> **Material for this exercise**
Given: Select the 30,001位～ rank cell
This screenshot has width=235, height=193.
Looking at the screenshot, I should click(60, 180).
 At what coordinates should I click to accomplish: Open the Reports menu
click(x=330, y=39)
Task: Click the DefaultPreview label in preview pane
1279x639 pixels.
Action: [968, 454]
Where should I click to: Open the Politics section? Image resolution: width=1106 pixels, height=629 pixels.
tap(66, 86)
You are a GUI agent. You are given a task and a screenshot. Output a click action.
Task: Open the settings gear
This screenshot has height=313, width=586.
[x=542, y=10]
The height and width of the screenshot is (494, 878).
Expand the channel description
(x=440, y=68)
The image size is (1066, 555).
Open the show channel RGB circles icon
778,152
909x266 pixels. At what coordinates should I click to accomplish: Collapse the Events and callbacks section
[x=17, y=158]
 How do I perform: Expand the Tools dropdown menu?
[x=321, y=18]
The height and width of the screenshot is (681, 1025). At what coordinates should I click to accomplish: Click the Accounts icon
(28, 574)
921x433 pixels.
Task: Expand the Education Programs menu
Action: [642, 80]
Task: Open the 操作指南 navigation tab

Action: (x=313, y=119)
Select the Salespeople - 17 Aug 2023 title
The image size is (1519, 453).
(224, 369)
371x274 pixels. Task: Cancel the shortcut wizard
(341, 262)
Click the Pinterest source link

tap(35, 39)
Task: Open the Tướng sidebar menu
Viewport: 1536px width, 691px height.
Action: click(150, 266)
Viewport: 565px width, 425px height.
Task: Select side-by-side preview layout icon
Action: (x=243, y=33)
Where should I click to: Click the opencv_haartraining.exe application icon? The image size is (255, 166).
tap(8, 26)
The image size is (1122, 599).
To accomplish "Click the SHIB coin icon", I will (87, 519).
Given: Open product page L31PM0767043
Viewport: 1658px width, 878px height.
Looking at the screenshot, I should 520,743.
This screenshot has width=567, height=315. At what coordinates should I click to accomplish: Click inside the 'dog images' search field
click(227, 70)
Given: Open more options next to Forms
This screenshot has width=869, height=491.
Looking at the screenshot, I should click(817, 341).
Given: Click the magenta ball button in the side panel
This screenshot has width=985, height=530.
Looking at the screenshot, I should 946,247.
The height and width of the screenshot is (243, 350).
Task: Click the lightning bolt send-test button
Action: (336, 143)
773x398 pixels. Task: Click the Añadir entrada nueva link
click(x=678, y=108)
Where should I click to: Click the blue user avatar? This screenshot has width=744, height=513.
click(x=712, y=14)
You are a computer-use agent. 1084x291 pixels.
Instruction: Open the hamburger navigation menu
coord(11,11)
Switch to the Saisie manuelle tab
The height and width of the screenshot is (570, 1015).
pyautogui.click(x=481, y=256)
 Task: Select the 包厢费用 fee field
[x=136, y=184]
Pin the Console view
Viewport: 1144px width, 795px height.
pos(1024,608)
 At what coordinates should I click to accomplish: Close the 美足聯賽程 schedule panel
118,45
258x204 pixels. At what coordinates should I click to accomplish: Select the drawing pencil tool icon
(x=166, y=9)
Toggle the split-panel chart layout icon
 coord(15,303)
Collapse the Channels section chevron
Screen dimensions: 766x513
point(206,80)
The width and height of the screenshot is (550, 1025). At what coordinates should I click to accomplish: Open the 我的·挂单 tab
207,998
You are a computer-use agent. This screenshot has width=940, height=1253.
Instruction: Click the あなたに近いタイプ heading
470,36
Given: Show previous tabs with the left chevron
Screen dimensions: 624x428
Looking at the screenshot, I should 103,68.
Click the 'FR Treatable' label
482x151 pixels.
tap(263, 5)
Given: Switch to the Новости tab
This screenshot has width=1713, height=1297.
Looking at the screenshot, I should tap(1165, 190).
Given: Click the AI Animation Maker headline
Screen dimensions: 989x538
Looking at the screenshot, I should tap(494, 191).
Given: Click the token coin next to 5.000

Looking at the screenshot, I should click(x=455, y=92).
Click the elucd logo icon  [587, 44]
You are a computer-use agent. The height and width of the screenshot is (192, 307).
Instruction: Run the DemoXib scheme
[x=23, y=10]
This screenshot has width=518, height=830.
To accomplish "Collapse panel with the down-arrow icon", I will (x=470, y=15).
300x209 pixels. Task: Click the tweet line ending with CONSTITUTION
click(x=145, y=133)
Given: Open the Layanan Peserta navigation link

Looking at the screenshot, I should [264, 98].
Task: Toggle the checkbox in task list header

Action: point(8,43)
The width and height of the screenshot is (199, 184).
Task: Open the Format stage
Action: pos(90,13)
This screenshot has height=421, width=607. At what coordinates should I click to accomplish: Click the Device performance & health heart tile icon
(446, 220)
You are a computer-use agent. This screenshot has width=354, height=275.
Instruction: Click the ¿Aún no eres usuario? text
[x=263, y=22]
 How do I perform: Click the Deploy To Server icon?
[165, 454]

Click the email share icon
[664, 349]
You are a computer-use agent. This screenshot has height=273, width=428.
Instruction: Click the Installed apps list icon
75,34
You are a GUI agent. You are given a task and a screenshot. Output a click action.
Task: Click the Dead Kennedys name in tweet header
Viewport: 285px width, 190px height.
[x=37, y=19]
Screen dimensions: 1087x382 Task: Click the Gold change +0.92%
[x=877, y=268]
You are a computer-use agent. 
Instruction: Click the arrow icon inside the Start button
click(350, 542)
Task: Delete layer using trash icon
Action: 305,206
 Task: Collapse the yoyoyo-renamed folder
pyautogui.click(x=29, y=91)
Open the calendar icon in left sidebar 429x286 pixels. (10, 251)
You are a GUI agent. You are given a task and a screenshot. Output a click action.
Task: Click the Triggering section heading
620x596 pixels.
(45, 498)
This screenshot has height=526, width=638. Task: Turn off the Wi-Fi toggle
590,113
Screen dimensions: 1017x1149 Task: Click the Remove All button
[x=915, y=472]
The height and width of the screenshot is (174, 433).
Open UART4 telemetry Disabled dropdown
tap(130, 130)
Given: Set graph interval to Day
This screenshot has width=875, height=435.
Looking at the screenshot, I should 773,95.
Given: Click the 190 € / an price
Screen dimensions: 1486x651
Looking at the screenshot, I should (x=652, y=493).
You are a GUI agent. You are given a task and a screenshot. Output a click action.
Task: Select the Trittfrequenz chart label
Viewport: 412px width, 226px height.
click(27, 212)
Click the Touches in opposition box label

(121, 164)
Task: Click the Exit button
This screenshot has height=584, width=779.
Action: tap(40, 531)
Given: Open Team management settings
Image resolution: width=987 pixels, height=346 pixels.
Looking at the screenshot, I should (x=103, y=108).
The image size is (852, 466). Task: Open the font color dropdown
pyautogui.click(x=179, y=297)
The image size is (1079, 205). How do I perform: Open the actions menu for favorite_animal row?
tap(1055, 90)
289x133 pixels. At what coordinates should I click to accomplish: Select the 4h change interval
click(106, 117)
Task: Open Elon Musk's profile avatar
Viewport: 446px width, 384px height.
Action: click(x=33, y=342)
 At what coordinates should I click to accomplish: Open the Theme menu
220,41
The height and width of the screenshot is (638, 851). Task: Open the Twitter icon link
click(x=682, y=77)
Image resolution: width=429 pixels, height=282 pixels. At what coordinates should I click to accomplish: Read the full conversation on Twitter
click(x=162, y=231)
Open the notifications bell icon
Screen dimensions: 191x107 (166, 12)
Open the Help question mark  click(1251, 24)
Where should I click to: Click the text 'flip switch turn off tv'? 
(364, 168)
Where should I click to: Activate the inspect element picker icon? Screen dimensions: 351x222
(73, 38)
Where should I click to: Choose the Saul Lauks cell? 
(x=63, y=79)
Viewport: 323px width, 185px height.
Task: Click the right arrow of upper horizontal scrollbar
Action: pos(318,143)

> **What you will do**
Every line of the listing should be given again exactly.

> **Written answer**
Given: Select the 30,001位～ rank cell
This screenshot has width=235, height=193.
Looking at the screenshot, I should click(60, 180).
 At what coordinates should I click to accomplish: Open the Reports menu
click(x=330, y=39)
Task: Click the DefaultPreview label in preview pane
1279x639 pixels.
Action: [968, 454]
Where should I click to: Open the Politics section? Image resolution: width=1106 pixels, height=629 pixels.
tap(66, 86)
You are a GUI agent. You are given a task and a screenshot. Output a click action.
Task: Open the settings gear
This screenshot has height=313, width=586.
[x=542, y=10]
The height and width of the screenshot is (494, 878).
Expand the channel description
(x=440, y=68)
The image size is (1066, 555).
Open the show channel RGB circles icon
778,152
909x266 pixels. At what coordinates should I click to accomplish: Collapse the Events and callbacks section
[x=17, y=158]
 How do I perform: Expand the Tools dropdown menu?
[x=321, y=18]
The height and width of the screenshot is (681, 1025). At what coordinates should I click to accomplish: Click the Accounts icon
(28, 574)
921x433 pixels.
Task: Expand the Education Programs menu
Action: [642, 80]
Task: Open the 操作指南 navigation tab

Action: (x=313, y=119)
Select the Salespeople - 17 Aug 2023 title
The image size is (1519, 453).
(224, 369)
371x274 pixels. Task: Cancel the shortcut wizard
(341, 262)
Click the Pinterest source link

tap(35, 39)
Task: Open the Tướng sidebar menu
Viewport: 1536px width, 691px height.
Action: click(150, 266)
Viewport: 565px width, 425px height.
Task: Select side-by-side preview layout icon
Action: (x=243, y=33)
Where should I click to: Click the opencv_haartraining.exe application icon? The image size is (255, 166).
tap(8, 26)
The image size is (1122, 599).
To accomplish "Click the SHIB coin icon", I will (87, 519).
Given: Open product page L31PM0767043
Viewport: 1658px width, 878px height.
Looking at the screenshot, I should 520,743.
This screenshot has width=567, height=315. At what coordinates should I click to accomplish: Click inside the 'dog images' search field
click(227, 70)
Given: Open more options next to Forms
This screenshot has width=869, height=491.
Looking at the screenshot, I should click(817, 341).
Given: Click the magenta ball button in the side panel
This screenshot has width=985, height=530.
Looking at the screenshot, I should 946,247.
The height and width of the screenshot is (243, 350).
Task: Click the lightning bolt send-test button
Action: (336, 143)
773x398 pixels. Task: Click the Añadir entrada nueva link
click(x=678, y=108)
Where should I click to: Click the blue user avatar? This screenshot has width=744, height=513.
click(x=712, y=14)
You are a computer-use agent. 1084x291 pixels.
Instruction: Open the hamburger navigation menu
coord(11,11)
Switch to the Saisie manuelle tab
The height and width of the screenshot is (570, 1015).
pyautogui.click(x=481, y=256)
 Task: Select the 包厢费用 fee field
[x=136, y=184]
Pin the Console view
Viewport: 1144px width, 795px height.
pos(1024,608)
 At what coordinates should I click to accomplish: Close the 美足聯賽程 schedule panel
118,45
258x204 pixels. At what coordinates should I click to accomplish: Select the drawing pencil tool icon
(x=166, y=9)
Toggle the split-panel chart layout icon
 coord(15,303)
Collapse the Channels section chevron
Screen dimensions: 766x513
point(206,80)
The width and height of the screenshot is (550, 1025). At what coordinates should I click to accomplish: Open the 我的·挂单 tab
207,998
You are a computer-use agent. This screenshot has width=940, height=1253.
Instruction: Click the あなたに近いタイプ heading
470,36
Given: Show previous tabs with the left chevron
Screen dimensions: 624x428
Looking at the screenshot, I should 103,68.
Click the 'FR Treatable' label
482x151 pixels.
tap(263, 5)
Given: Switch to the Новости tab
This screenshot has width=1713, height=1297.
Looking at the screenshot, I should tap(1165, 190).
Given: Click the AI Animation Maker headline
Screen dimensions: 989x538
Looking at the screenshot, I should tap(494, 191).
Given: Click the token coin next to 5.000

Looking at the screenshot, I should click(x=455, y=92).
Click the elucd logo icon  [587, 44]
You are a computer-use agent. The height and width of the screenshot is (192, 307).
Instruction: Run the DemoXib scheme
[x=23, y=10]
This screenshot has width=518, height=830.
To accomplish "Collapse panel with the down-arrow icon", I will (x=470, y=15).
300x209 pixels. Task: Click the tweet line ending with CONSTITUTION
click(x=145, y=133)
Given: Open the Layanan Peserta navigation link

Looking at the screenshot, I should [264, 98].
Task: Toggle the checkbox in task list header

Action: point(8,43)
The width and height of the screenshot is (199, 184).
Task: Open the Format stage
Action: pos(90,13)
This screenshot has height=421, width=607. At what coordinates should I click to accomplish: Click the Device performance & health heart tile icon
(446, 220)
You are a computer-use agent. This screenshot has width=354, height=275.
Instruction: Click the ¿Aún no eres usuario? text
[x=263, y=22]
 How do I perform: Click the Deploy To Server icon?
[165, 454]

Click the email share icon
[664, 349]
You are a computer-use agent. This screenshot has height=273, width=428.
Instruction: Click the Installed apps list icon
75,34
You are a GUI agent. You are given a task and a screenshot. Output a click action.
Task: Click the Dead Kennedys name in tweet header
Viewport: 285px width, 190px height.
[x=37, y=19]
Screen dimensions: 1087x382 Task: Click the Gold change +0.92%
[x=877, y=268]
You are a computer-use agent. 
Instruction: Click the arrow icon inside the Start button
click(350, 542)
Task: Delete layer using trash icon
Action: 305,206
 Task: Collapse the yoyoyo-renamed folder
pyautogui.click(x=29, y=91)
Open the calendar icon in left sidebar 429x286 pixels. (10, 251)
You are a GUI agent. You are given a task and a screenshot. Output a click action.
Task: Click the Triggering section heading
620x596 pixels.
(45, 498)
This screenshot has height=526, width=638. Task: Turn off the Wi-Fi toggle
590,113
Screen dimensions: 1017x1149 Task: Click the Remove All button
[x=915, y=472]
The height and width of the screenshot is (174, 433).
Open UART4 telemetry Disabled dropdown
tap(130, 130)
Given: Set graph interval to Day
This screenshot has width=875, height=435.
Looking at the screenshot, I should 773,95.
Given: Click the 190 € / an price
Screen dimensions: 1486x651
Looking at the screenshot, I should (x=652, y=493).
You are a GUI agent. You are given a task and a screenshot. Output a click action.
Task: Select the Trittfrequenz chart label
Viewport: 412px width, 226px height.
click(27, 212)
Click the Touches in opposition box label

(121, 164)
Task: Click the Exit button
This screenshot has height=584, width=779.
Action: tap(40, 531)
Given: Open Team management settings
Image resolution: width=987 pixels, height=346 pixels.
Looking at the screenshot, I should (x=103, y=108).
The image size is (852, 466). Task: Open the font color dropdown
pyautogui.click(x=179, y=297)
The image size is (1079, 205). How do I perform: Open the actions menu for favorite_animal row?
tap(1055, 90)
289x133 pixels. At what coordinates should I click to accomplish: Select the 4h change interval
click(106, 117)
Task: Open Elon Musk's profile avatar
Viewport: 446px width, 384px height.
Action: click(x=33, y=342)
 At what coordinates should I click to accomplish: Open the Theme menu
220,41
The height and width of the screenshot is (638, 851). Task: Open the Twitter icon link
click(x=682, y=77)
Image resolution: width=429 pixels, height=282 pixels. At what coordinates should I click to accomplish: Read the full conversation on Twitter
click(x=162, y=231)
Open the notifications bell icon
Screen dimensions: 191x107 (166, 12)
Open the Help question mark  click(1251, 24)
Where should I click to: Click the text 'flip switch turn off tv'? 
(364, 168)
Where should I click to: Activate the inspect element picker icon? Screen dimensions: 351x222
(73, 38)
Where should I click to: Choose the Saul Lauks cell? 
(x=63, y=79)
Viewport: 323px width, 185px height.
Task: Click the right arrow of upper horizontal scrollbar
Action: pos(318,143)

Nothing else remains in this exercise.